• Assigned task: Please print the full listing exactly.

• Data for this exercise:
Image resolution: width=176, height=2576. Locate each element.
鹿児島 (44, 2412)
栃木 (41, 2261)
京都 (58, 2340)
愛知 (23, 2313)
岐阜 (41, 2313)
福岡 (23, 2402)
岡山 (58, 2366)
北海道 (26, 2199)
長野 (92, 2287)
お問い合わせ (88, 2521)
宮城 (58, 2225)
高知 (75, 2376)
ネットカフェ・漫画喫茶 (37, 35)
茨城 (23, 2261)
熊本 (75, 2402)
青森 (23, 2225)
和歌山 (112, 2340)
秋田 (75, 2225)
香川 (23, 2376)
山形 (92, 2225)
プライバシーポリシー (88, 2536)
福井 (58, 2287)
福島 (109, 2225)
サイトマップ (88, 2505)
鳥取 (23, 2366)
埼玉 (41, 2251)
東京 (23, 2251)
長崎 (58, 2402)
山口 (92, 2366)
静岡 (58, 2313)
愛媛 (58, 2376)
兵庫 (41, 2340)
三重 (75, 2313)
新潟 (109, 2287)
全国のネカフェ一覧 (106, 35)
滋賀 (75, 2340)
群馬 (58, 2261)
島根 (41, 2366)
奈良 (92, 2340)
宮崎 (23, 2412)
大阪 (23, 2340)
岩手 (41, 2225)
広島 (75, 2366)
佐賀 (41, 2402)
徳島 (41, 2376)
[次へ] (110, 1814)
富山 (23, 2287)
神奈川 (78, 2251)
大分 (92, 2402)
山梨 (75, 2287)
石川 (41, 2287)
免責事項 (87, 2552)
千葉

• Problem solution:
Image resolution: width=176, height=2576. Locate each element.
鹿児島 (44, 2412)
栃木 (41, 2261)
京都 (58, 2340)
愛知 (23, 2313)
岐阜 (41, 2313)
福岡 (23, 2402)
岡山 (58, 2366)
北海道 (26, 2199)
長野 (92, 2287)
お問い合わせ (88, 2521)
宮城 (58, 2225)
高知 (75, 2376)
ネットカフェ・漫画喫茶 (37, 35)
茨城 (23, 2261)
熊本 (75, 2402)
青森 (23, 2225)
和歌山 (112, 2340)
秋田 (75, 2225)
香川 (23, 2376)
山形 (92, 2225)
プライバシーポリシー (88, 2536)
福井 (58, 2287)
福島 (109, 2225)
サイトマップ (88, 2505)
鳥取 (23, 2366)
埼玉 (41, 2251)
東京 (23, 2251)
長崎 (58, 2402)
山口 (92, 2366)
静岡 (58, 2313)
愛媛 (58, 2376)
兵庫 (41, 2340)
三重 (75, 2313)
新潟 (109, 2287)
全国のネカフェ一覧 (106, 35)
滋賀 (75, 2340)
群馬 (58, 2261)
島根 (41, 2366)
奈良 (92, 2340)
宮崎 (23, 2412)
大阪 (23, 2340)
岩手 (41, 2225)
広島 (75, 2366)
佐賀 (41, 2402)
徳島 (41, 2376)
[次へ] (110, 1814)
富山 (23, 2287)
神奈川 (78, 2251)
大分 (92, 2402)
山梨 (75, 2287)
石川 (41, 2287)
免責事項 (87, 2552)
千葉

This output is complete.